Won/lost Bayesian · 652 matched calls
Won and lost deals arrive equally confused (10.6% vs. 12.2%). AEs recover confusion in-call. Comprehension investment improves AE efficiency — it does not move win rate directly.
But two attributes predict winning in Fraud
Revenue lever 1
Operational Efficiency
Revenue lever 2
Integration Ease
Both confirmed in recent (2025–26) and historical (2023–24) data. Both fraud-specific — no other product shows a confirmed won/lost attribute signal at current sample sizes.
"I've known Plaid as a way to connect bank accounts. I didn't know there was the potential to do identity verification."
— SMB Founder, Gong call
Positioning strategy adopted
The Hold / Reframe / Activate / Build framework became PMM's organizing logic. General brand campaigns redirected toward product-specific interventions.

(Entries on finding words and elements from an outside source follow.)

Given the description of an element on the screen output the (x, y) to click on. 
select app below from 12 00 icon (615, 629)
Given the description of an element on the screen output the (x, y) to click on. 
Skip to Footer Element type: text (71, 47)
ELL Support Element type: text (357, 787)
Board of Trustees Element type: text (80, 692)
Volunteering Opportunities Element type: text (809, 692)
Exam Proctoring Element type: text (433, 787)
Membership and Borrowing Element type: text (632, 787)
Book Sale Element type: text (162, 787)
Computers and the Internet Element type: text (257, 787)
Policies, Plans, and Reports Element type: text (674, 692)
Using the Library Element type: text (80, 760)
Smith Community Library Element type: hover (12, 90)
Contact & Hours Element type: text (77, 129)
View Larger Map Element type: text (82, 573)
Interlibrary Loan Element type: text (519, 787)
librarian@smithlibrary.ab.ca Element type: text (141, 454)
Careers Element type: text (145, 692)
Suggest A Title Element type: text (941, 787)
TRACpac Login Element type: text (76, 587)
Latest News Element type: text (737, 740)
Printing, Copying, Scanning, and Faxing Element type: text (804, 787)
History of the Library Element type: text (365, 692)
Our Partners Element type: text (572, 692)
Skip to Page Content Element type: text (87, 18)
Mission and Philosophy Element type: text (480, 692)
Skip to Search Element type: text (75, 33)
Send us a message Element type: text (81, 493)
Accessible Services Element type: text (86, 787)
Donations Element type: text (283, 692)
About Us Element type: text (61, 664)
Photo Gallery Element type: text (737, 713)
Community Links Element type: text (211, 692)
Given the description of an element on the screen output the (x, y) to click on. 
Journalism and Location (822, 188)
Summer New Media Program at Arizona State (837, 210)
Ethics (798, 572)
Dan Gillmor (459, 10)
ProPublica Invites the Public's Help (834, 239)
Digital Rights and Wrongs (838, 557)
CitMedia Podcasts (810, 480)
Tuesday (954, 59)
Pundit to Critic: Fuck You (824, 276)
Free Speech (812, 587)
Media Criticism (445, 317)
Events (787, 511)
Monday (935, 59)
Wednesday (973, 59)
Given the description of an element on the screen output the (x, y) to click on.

$250K brand tracker approved
External study greenlit with a revised instrument — competitor sets, attributes, and segments updated based on findings.
Follow-up study planned
New qualitative study on value propositions scoped as a direct follow-on. The audit identified what buyers value; the next study tests how to message it.
What worked
Measuring multiple populations — market awareness (survey), in-funnel comprehension (Gong), revenue correlation (won/lost). The headline finding that confusion doesn't predict revenue only emerged because I had both the comprehension data and the outcome data.
What I'd change
More upfront LLM coding calibration. The 77% agreement rate means systematic error I can document but not quantify. A fourth calibration pass (2–3 days) would have tightened findings on the exact attributes that mattered most. I'd also build the Salesforce matching pipeline earlier to improve the 62.5% match rate. And I'd loop product-level PMMs into more of the process, not just the CMO. I had executive buy-in from the start — ironically the opposite of my usual challenge — but the PMMs who'd actually use the playbook daily weren't seeing findings until late. Earlier involvement would have sharpened the recommendations and accelerated adoption.
What I learned
AI augmentation changed what I could do, but not what I needed to decide. Claude Code was a 10x throughput multiplier on structured tasks and a 0x capability addition on judgment tasks. Designing my research to account for that asymmetry was the key architectural decision.